Ural (2011) tarafından yapılan çalışmanın amacı, matematik öğretmen adaylarının boyut ölçütlerini belirlemektir. Araştırmanın örneklemini, ilköğretim matematik eğitimi anabilim dalının 2., 3., 4. sınıf ve yüksek lisans öğrencileri oluşturmaktadır. Veri toplama aracı olarak; bilinen geometrik nesnelerin isimlerinin yazılı olduğu ve kaç boyutlu olduğunun sorulduğu ayrıca “bir şeklin kaç boyutlu olduğuna nasıl karar verirsiniz?” sorusunun da ilave edildiği bir form kullanılmıştır. Nicel veriler frekans ve yüzdelik kullanılarak tablolaştırılmış, açık uçlu soru için betimsel analiz yapılarak kategoriler ortaya çıkarılmış ve bu kategoriler yüzdelik olarak verilmiştir. Geometrik şeklin boyutuna karar verilirken genellikle alan-hacim, eksen sayısı, en-boy-yükseklik ve düzlem-uzay konumu şeklinde ölçütlerin kullanıldığı ve özellikle bir ve iki boyutlu nesnelerin boyutunun teşhis edilmesinde önemli farklılaşmalar olduğu görülmüştür.

Bir diğer çalışma, öğrencilerin matematik derslerinde karşılaştıkları “fonksiyon”, “bire-bir fonksiyon”, “örten fonksiyon”, “bağıntı”, “denklik sınıfı”, “kartezyen çarpım kümesi” ve “alt cisim” kavramlarına yönelik öğrenme güçlüklerinin belirlenmesi amacı ile Kar, Çiltaş ve Işık (2011) tarafından yapılmıştır. Çalışmanın örneklemini, 2009-2010 öğretim yılında Atatürk Üniversitesi Kazım Karabekir Eğitim Fakültesi İlköğretim Matematik Öğretmenliği Programı’nın ikinci sınıfındaki 166 öğrenci oluşturmaktadır. Çalışmada karma yöntem ve bu yöntem içerisinde de açıklayıcı desen kullanılmıştır. Çalışmada veriler araştırmacılar tarafından hazırlanan test ve yarı yapılandırılmış mülakatlardan elde edilmiştir. Verilerin analizi sonucunda, öğrencilerin temel kavramları tanımlamada, kavramlar için yaptıkları sözel açıklamaları matematiksel dili kullanarak ifade etmede ve kavramlar arasındaki farkı belirlemede güçlükler yaşadıkları tespit edilmiştir. Öğrencilerin bahsedilen kavramlara yönelik işlemsel bilgi düzeylerinin kavramsal bilgi düzeylerine göre daha ön planda olduğu belirlenmiştir.

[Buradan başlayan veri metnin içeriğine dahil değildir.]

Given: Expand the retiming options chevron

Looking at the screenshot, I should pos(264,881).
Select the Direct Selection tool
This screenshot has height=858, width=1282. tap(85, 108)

Yeşildere (2007) tarafından amacı, “ilköğretim matematik öğretmen adaylarının matematiksel alan dilini kullanma yeterliklerini belirlemek ve matematiksel alan dilinin doğru kullanımının önemini vurgulamak” olan bir çalışma yapılmıştır. Araştırmada veri toplama aracı olarak açık uçlu on beş problem kullanılmış, veri toplama aracında yer alan bir grup problemde, bazı temel matematiksel kavram ve kuralların hem kavramsal hem de terminolojik olarak uygun şekilde ifade edilmesi istenmiştir. Diğer bir grup problemde ise matematiksel sembollerle verilen matematiksel kural ve ilkelerin uygun matematiksel dil ile ifade edilmesi istenmiştir. Problemler dördüncü sınıfta öğrenim gören 120 ilköğretim matematik öğretmeni adayına uygulanmış, veriler hem nitel hem nicel olarak analiz

26

edilmiştir. Sonuç olarak, örneklemde yer alan öğretmen adaylarının matematiksel alan dilini yeterli şekilde kullanamadıkları tespit edilmiştir.